Objectives This study sought to determine angiographic and clinical outcomes among patients with acute coronary syndrome (ACS) presenting with isolated anterior ST-segment depression on 12-lead ...electrocardiogram (ECG). Background In patients with ACS, anterior ST-segment depression on 12-lead ECG may represent plaque rupture with: 1) acute thrombotic occlusion with elevation of cardiac biomarkers (+Tn); 2) a patent artery with +Tn; or 3) a patent artery with –Tn. Methods The TRITON–TIMI 38 (Trial to Assess Improvement in Therapeutic Outcomes by Optimizing Platelet Inhibition with Prasugrel–Thrombolysis In Myocardial Infarction 38) enrolled 13,608 ACS patients. Those with isolated anterior (leads V1 to V4 ) ST-segment depression were analyzed.

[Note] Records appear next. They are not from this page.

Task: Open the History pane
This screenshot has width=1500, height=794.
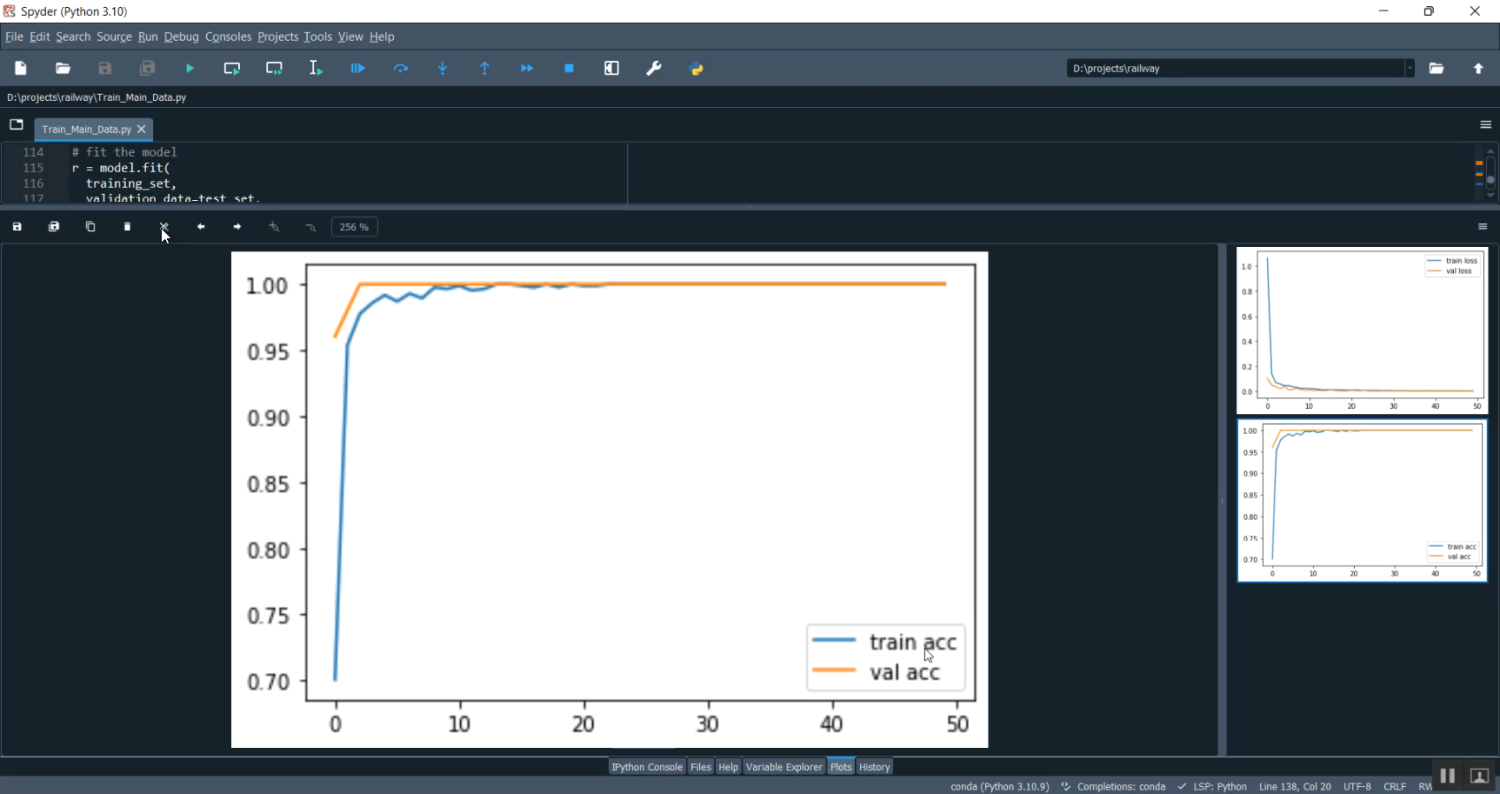Action: point(874,767)
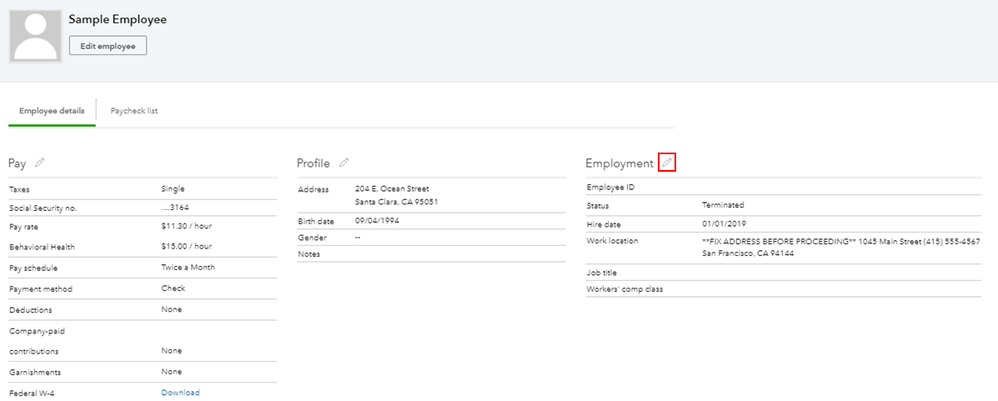Select the $11.30 / hour pay rate

pyautogui.click(x=186, y=226)
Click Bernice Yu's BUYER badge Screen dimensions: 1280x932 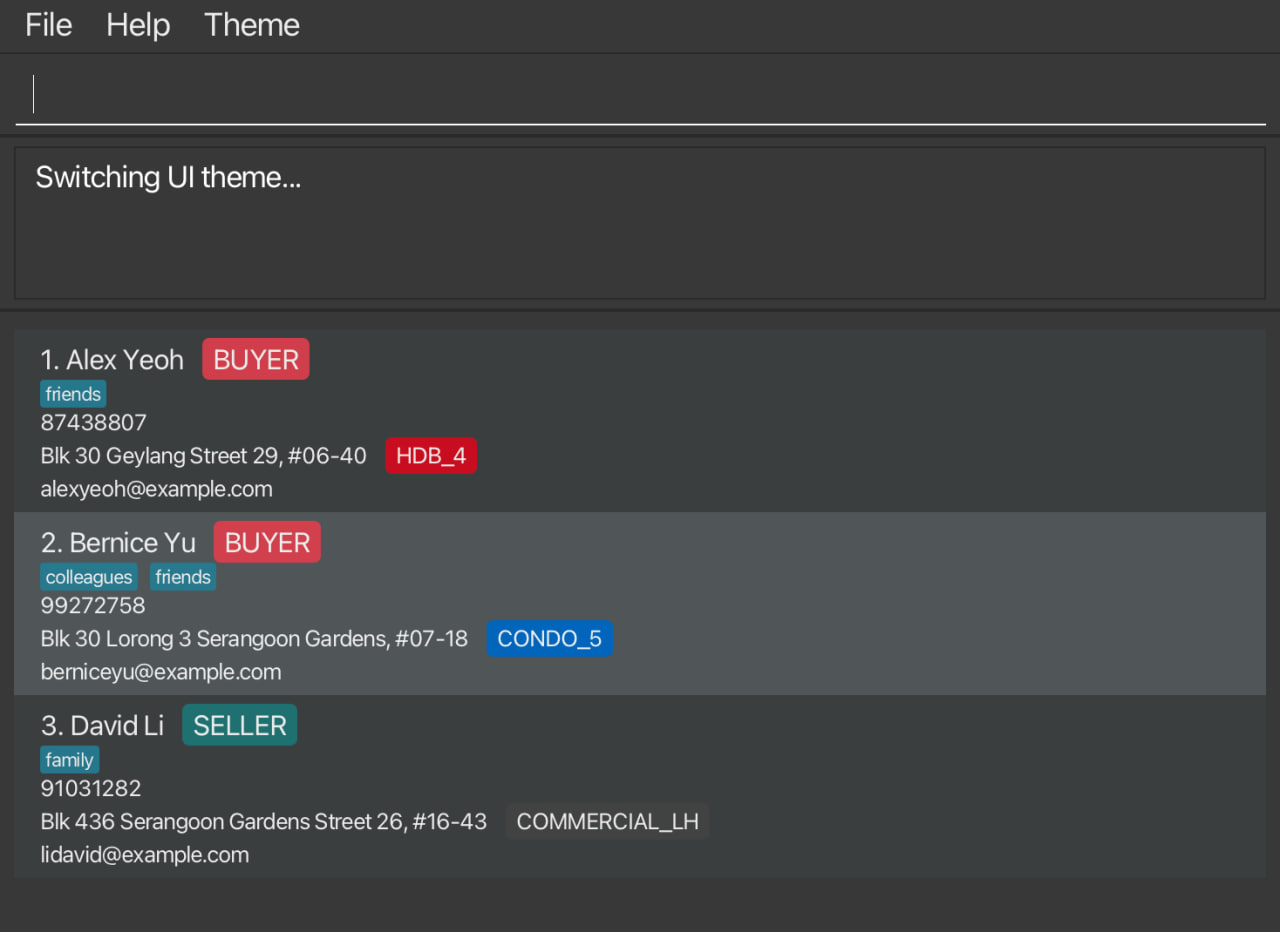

Angiograms and ECGs were interpreted by local investigators. Results There were 1,198 (8.8%) patients with isolated anterior ST-segment depression. Of those, 314 (26.2%) had an occluded culprit artery (TIMI flow grade 0/1) and +Tn, 641 (53.5%) had a patent culprit artery (TIMI flow grade 2/3) and +Tn, and 243 (20.3%) had TIMI flow grade 2/3 and –Tn. Among patients with an occluded artery, the culprit artery was most often the left circumflex artery (48.4%). The 30-day incidence of the composite of death and MI was significantly higher among patients with an occluded artery (8.6%) than among those with a patent culprit artery and either +Tn (6.3%) or –Tn (2.9%) (3-way p = 0.006). Among patients with an occluded artery, the median time from ECG to percutaneous coronary intervention was 29.4 h (interquartile range 26.1 to 44.1 h). Conclusions Among ACS patients presenting with isolated anterior ST-segment depression, over one-quarter had an occluded culprit artery and elevated cardiac biomarkers. These patients had significantly worse clinical outcomes, and few underwent urgent angiography.